TASK OBJECTIVE —
Which lines of the records below contain the string "agent"? Report each of them.

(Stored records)

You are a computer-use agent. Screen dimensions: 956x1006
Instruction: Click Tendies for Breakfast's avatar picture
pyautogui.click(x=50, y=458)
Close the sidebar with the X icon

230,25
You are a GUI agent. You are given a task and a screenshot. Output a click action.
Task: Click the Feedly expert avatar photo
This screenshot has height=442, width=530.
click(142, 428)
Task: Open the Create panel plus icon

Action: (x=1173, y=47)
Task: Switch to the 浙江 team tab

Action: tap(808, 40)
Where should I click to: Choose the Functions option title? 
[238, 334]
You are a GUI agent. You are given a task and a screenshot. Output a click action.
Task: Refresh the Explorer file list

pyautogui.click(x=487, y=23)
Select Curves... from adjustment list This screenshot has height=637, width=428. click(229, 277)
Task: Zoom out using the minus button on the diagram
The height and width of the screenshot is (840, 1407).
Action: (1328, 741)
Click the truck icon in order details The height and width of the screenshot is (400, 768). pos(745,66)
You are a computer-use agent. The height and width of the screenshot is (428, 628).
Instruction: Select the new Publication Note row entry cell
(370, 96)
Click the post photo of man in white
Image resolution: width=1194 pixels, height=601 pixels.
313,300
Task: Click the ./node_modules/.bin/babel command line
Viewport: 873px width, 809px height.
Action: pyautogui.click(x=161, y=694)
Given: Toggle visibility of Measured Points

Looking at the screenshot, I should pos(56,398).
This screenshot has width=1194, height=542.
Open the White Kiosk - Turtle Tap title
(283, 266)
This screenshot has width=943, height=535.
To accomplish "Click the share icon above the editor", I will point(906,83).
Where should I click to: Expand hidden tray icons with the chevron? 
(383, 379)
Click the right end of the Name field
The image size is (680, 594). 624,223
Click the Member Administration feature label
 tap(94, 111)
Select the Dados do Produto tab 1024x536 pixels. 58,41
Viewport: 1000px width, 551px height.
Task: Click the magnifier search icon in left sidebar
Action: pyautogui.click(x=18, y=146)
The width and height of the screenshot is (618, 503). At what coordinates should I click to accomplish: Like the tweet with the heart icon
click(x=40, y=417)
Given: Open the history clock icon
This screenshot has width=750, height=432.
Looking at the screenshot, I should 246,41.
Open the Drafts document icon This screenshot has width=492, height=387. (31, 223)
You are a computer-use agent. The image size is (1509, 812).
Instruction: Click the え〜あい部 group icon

SOLUTION TO THE PROBLEM —
You are a computer-use agent. Screen dimensions: 956x1006
You are a GUI agent. You are given a task and a screenshot. Output a click action.
You are a GUI agent. You are given a task and a screenshot. Output a click action.
You are a computer-use agent. The height and width of the screenshot is (428, 628).
You are a computer-use agent. The image size is (1509, 812).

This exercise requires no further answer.